Text shown →
- Opening Delimiter -

The case is a study in why Virginia’s Residential Landlord Tenant Act and laws on professional mold remediation exist — and in what separates the responsible majority of the real estate and construction industries from the few who ignore the rules. Those standards are clear, knowable, and the same for every owner, and the overwhelming majority of property owners and managers meet them. This judgment fell on an operator that did not.

After leasing the unit in July 2024, the tenant repeatedly reported worsening mold and moisture conditions at his unit. He even paid out of pocket for an independent mold test which he provided the landlord in writing. Despite having these materials, the landlord failed to comply with the standards of care for mold remediation and the condition worsened until a fungal body grew from his bedroom floor. The tenant relocated at his own expense before prolonged exposure could cause the kind of lasting illness mold is known to cause.

At trial, to illustrate the very real risk mold poses to tenants, counsel cited the recent 2025 unpublished opinion of the Court of Appeals in the case of Willow Oaks Apartments v. Urbina. Despite its unpublished status, Urbina cites to controlling precedent in Virginia, and this case was likely one of the first opportunities a court has had to consider its persuasiveness. In the Urbina case, the affected tenant endured severe muscle spasms, memory deficits, and a 20-pound weight loss before a mold-illness diagnosis. At trial, counsel argued that his client’s actions in avoiding that sort of outcome — by voluntarily relocating and filing suit for damages — were reasonable under the circumstances.

- Closing Delimiter -

(Entries drawn from a collection)
- Opening Delimiter -

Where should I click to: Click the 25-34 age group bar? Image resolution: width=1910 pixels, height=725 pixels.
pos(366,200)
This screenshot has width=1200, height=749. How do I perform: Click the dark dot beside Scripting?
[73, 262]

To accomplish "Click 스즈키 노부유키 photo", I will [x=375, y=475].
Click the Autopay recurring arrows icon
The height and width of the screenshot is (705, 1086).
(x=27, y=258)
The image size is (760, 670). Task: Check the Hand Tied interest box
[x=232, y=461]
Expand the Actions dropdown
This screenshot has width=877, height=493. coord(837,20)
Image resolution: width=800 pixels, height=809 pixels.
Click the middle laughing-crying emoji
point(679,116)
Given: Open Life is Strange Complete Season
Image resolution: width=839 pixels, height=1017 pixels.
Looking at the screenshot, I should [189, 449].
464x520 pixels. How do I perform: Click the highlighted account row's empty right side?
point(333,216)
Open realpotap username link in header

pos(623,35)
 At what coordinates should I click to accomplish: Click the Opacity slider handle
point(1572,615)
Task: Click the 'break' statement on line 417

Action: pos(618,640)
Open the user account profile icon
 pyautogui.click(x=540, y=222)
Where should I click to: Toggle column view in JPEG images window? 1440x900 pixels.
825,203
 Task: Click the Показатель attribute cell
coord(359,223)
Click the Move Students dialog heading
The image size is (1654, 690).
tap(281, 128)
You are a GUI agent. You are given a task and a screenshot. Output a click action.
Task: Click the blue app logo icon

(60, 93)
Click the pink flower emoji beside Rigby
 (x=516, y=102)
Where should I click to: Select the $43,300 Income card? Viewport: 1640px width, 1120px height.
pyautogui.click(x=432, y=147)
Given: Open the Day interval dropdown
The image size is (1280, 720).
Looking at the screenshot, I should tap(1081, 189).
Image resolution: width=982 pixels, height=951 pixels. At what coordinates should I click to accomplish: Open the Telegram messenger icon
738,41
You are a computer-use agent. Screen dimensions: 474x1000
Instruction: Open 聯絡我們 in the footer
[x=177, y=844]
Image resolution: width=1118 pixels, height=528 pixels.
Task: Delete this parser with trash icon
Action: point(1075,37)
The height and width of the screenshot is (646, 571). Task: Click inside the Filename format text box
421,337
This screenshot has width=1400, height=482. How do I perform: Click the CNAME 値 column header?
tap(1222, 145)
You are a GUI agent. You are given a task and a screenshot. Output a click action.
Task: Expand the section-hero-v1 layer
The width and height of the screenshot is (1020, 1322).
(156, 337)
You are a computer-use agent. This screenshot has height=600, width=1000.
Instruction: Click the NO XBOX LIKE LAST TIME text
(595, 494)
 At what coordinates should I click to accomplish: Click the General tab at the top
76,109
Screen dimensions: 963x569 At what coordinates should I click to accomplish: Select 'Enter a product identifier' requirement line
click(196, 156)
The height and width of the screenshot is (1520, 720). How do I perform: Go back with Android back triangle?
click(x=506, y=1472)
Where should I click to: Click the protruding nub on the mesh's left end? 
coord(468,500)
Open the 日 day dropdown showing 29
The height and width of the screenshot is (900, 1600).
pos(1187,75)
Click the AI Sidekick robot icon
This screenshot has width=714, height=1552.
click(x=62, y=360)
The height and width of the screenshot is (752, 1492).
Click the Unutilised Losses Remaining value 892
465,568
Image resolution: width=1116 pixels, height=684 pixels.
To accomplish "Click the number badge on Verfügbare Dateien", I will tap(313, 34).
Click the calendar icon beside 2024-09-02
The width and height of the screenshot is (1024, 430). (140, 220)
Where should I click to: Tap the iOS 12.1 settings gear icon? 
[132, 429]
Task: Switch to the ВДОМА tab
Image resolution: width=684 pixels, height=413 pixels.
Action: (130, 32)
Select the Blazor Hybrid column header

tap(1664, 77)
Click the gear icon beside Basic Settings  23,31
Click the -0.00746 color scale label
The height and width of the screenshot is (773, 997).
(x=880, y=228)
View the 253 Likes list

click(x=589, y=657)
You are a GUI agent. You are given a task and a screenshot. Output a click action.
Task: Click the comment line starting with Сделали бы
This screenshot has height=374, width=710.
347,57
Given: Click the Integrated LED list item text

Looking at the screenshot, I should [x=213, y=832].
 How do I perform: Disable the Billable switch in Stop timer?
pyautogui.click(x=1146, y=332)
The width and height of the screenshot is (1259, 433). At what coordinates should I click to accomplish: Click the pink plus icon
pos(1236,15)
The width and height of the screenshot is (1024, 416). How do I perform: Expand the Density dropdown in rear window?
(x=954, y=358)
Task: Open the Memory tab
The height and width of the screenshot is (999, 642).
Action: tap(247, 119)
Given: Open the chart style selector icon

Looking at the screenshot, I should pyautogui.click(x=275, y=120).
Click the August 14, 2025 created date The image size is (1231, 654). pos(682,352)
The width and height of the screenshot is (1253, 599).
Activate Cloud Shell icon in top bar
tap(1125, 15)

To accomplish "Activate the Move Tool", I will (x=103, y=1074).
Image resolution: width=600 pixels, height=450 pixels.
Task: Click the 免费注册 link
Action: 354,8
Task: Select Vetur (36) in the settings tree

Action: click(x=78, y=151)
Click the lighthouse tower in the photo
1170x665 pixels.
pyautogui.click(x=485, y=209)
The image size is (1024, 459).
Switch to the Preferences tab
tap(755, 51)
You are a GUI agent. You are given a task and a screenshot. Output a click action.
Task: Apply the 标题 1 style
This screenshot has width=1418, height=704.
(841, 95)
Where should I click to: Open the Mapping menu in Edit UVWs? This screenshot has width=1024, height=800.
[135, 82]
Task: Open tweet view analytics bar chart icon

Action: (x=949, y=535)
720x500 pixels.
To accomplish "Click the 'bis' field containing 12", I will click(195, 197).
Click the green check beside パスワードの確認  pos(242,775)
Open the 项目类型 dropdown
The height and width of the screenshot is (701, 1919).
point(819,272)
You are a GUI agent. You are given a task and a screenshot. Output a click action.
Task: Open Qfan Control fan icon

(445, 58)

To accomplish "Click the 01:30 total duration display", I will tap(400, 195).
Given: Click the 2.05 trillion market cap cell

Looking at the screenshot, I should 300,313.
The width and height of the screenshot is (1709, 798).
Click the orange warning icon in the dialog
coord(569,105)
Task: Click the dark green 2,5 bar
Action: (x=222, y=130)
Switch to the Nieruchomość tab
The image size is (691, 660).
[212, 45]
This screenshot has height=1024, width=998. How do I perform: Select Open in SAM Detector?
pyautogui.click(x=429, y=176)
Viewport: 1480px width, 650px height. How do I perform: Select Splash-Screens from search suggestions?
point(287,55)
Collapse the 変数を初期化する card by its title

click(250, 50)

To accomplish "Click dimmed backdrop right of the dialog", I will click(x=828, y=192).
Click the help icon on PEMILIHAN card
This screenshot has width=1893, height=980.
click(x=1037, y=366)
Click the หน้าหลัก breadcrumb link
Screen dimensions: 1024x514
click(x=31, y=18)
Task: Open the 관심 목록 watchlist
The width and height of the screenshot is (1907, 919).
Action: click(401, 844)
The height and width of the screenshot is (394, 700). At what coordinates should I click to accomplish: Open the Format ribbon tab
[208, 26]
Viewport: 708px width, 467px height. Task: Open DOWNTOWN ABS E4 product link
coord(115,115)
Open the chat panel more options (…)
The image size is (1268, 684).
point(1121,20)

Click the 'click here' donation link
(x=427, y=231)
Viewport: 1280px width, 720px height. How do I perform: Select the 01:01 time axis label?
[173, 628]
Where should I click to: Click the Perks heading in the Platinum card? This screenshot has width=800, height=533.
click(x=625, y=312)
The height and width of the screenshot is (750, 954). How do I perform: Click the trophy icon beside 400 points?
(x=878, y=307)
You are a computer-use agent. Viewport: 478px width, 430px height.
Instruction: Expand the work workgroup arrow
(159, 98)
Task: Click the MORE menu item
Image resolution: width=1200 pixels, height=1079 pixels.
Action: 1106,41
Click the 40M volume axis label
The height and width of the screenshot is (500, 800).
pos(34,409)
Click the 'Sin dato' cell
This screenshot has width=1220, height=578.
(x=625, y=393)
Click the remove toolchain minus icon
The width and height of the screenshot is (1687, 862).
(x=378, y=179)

- Closing Delimiter -

Task prompt → Pick up the text about the tenant's mold case where it stops, following the paragraph on counsel citing Willow Oaks Apartments v. Urbina, and write the next part.

Result of the exercise →
The Landlord’s Own Witnesses Admitted Key Facts

The Court’s judgment in this case relied upon testimony from the landlord’s own witnesses, who admitted key adverse facts under oath. The property manager’s regional vice president testified the company, which is based out of California, “manages over 200 properties . . . six of them in Virginia”, and yet, at the time of the events at trial, had no Virginia real estate license. Astoundingly, the on-site property manager of this large apartment complex also testified that the property had “no set rules or policies on what deadlines are” for addressing mold or moisture.

In closing, counsel Jeff S. Howell, Jr. used the Urbina case to argue that established Virginia law supports liability for landlords who negligently fail to observe the 24-to-48-hour window for professional mold remediation. Citing the controlling precedent of Cherry v. Lawson, the Urbina court looked with favor on a tenant’s suit for negligence for violations of that standard of care. The landlord, he argued, “missed” this widely known standard by “a mile,” failing “not once, not twice, but on three different occasions” to comply despite written notice from the tenant. On this basis, counsel argued that VA8 Marina Shores was “a company that has no idea how to follow the law… that has no idea what its obligations even are, and… [this company] has hundreds of tenants.”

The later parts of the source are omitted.